Revolutionizing everyday products with artificial intelligence

Revolutionizing everyday products with artificial intelligence

"Who is Bram Stoker?" Those three words demonstrated the amazing potential of Artificial Intelligence. It was the answer to a final question in a particularly memorable 2011 episode of Jeopardy!. The three competitors were former champions Brad Rutter and Ken Jennings, and Watson, a super computer developed by IBM. By answering the final question correctly, Watson became the first computer to beat a human on the famous quiz show.

"In a way, Watson winning Jeopardy! seemed unfair to people," says Jeehwan Kim, the Class '47 Career Development Professor and a faculty member of the MIT departments of Mechanical Engineering and Materials Science and Engineering. "At the time, Watson was connected to a super computer the size of a room while the human brain is just a few pounds. But the ability to replicate a human brain's ability to learn is incredibly difficult."
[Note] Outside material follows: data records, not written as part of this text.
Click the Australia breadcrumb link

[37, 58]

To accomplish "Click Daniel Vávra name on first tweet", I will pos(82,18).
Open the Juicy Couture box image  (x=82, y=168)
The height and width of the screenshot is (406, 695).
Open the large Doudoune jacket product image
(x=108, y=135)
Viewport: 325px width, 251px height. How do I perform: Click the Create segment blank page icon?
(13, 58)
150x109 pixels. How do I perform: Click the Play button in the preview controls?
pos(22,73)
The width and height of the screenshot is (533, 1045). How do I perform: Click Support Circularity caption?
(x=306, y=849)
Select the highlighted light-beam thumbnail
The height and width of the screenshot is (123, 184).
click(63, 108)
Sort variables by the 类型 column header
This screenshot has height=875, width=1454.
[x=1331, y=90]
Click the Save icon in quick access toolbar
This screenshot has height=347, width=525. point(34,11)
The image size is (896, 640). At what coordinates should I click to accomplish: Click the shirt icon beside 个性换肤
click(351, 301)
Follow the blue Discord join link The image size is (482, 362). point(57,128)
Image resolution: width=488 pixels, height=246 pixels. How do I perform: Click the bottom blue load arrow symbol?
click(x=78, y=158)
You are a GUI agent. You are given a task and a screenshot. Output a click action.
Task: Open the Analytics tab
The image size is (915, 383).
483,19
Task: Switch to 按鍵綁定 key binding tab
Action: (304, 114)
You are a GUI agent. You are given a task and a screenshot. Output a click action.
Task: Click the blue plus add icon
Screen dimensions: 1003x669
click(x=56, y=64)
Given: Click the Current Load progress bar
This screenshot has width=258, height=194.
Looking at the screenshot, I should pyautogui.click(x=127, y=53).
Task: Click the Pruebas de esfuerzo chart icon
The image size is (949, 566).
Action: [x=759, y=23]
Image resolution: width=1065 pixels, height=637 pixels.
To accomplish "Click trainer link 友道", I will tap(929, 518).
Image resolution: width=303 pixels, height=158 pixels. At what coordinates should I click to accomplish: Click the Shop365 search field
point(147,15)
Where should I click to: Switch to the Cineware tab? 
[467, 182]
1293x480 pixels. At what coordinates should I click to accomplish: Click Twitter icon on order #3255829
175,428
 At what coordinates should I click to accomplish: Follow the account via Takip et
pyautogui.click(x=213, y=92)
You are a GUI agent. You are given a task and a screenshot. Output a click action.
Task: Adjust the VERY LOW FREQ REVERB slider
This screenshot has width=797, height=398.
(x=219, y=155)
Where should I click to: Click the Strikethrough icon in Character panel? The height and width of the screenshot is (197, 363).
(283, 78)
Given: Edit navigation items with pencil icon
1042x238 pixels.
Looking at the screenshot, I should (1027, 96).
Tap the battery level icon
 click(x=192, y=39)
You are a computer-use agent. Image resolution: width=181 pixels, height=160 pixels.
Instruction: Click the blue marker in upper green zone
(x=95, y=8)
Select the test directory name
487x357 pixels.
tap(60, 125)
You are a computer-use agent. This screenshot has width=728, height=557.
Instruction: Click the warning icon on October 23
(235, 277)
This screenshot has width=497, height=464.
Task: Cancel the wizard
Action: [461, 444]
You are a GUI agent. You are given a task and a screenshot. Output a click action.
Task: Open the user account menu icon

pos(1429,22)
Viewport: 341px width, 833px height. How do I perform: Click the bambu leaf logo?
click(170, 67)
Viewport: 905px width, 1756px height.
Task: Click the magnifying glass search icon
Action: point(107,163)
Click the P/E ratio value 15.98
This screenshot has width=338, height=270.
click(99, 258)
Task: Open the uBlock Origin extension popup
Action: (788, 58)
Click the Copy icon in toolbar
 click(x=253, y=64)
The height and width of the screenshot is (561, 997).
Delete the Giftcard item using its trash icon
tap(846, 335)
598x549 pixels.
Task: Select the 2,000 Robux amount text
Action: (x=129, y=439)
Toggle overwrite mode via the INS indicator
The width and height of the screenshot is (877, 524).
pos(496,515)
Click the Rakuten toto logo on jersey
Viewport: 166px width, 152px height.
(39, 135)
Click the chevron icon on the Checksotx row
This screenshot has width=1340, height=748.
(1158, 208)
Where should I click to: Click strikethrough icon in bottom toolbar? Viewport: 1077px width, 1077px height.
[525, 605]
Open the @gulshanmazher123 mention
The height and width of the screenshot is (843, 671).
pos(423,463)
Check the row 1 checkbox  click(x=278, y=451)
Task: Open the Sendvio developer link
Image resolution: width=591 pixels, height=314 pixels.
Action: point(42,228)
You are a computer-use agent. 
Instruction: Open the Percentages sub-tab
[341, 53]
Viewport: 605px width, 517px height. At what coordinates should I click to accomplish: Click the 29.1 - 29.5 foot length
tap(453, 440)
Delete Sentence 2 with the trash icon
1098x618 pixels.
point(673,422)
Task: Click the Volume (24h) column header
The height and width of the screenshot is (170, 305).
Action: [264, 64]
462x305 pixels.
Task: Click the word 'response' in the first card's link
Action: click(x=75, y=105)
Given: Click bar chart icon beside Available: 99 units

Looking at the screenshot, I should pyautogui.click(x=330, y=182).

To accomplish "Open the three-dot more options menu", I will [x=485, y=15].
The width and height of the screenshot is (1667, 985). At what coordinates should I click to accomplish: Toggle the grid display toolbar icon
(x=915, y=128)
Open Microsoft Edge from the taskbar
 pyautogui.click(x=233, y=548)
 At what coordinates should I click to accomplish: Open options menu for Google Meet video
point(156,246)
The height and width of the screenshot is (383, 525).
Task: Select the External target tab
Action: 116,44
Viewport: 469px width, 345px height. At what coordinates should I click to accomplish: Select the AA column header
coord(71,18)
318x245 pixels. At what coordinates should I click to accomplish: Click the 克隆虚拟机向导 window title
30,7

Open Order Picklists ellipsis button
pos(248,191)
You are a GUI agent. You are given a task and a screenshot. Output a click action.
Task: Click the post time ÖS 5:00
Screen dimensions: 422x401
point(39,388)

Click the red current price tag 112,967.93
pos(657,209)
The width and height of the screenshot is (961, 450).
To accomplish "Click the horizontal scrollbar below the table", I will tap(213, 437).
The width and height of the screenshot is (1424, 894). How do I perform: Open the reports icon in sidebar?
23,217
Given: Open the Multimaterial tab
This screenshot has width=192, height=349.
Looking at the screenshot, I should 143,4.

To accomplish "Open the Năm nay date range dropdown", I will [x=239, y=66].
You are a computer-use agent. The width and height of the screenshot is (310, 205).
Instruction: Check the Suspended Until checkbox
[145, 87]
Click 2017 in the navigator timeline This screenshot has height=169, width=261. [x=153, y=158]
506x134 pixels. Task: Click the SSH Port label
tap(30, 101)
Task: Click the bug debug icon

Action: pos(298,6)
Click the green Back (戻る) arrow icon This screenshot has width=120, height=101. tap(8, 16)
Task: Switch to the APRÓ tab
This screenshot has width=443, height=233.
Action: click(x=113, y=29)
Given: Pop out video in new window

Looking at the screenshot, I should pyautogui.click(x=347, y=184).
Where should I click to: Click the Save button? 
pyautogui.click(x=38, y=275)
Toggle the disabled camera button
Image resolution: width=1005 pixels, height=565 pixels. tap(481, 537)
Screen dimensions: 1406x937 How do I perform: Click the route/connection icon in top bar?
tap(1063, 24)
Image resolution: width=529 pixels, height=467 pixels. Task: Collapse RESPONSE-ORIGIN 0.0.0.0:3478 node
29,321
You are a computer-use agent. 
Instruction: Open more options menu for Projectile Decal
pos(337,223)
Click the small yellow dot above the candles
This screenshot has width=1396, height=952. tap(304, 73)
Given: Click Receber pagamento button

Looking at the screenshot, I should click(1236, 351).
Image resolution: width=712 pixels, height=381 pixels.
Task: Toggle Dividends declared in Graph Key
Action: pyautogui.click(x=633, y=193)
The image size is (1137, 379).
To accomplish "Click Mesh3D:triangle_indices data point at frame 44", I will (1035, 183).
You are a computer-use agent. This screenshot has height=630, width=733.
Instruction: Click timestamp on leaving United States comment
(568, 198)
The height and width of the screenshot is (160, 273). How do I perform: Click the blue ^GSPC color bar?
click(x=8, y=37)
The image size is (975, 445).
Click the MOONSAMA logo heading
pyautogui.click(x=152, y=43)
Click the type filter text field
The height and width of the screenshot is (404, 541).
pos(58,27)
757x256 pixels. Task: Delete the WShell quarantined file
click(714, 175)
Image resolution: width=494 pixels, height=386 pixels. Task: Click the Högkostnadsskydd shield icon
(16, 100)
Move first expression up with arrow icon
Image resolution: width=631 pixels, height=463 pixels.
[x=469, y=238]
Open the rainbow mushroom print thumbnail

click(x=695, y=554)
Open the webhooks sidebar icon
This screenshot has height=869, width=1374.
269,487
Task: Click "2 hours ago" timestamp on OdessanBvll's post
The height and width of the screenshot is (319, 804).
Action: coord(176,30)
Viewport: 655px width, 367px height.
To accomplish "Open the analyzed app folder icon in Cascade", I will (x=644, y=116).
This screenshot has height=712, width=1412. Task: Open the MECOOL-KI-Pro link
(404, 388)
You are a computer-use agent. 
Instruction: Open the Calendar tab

Kim specializes in machine learning, which relies on algorithms to teach computers how to learn like a human brain. "Machine learning is cognitive computing," he explains. "Your computer recognizes things without you telling the computer what it's looking at."

Machine learning is one example of Artificial Intelligence in practice. While the phrase "machine learning" often conjures up science fiction typified in shows like "Westworld" or "Battlestar Galactica," smart systems and devices are already pervasive in the fabric of our daily lives. Computers and phones use face recognition to unlock. Systems sense and adjust the temperature in our homes. Devices answer questions or play our favorite music on demand. Nearly every major car company has entered the race to develop a safe self-driving car.

For any of these products to work, the software and hardware both have to work in perfect synchrony. Cameras, tactile sensors, radar, and light detection all need to function properly to feed information back to computers. Algorithms need to be designed so these machines can process these sensory data and make decisions based on the highest probability of success.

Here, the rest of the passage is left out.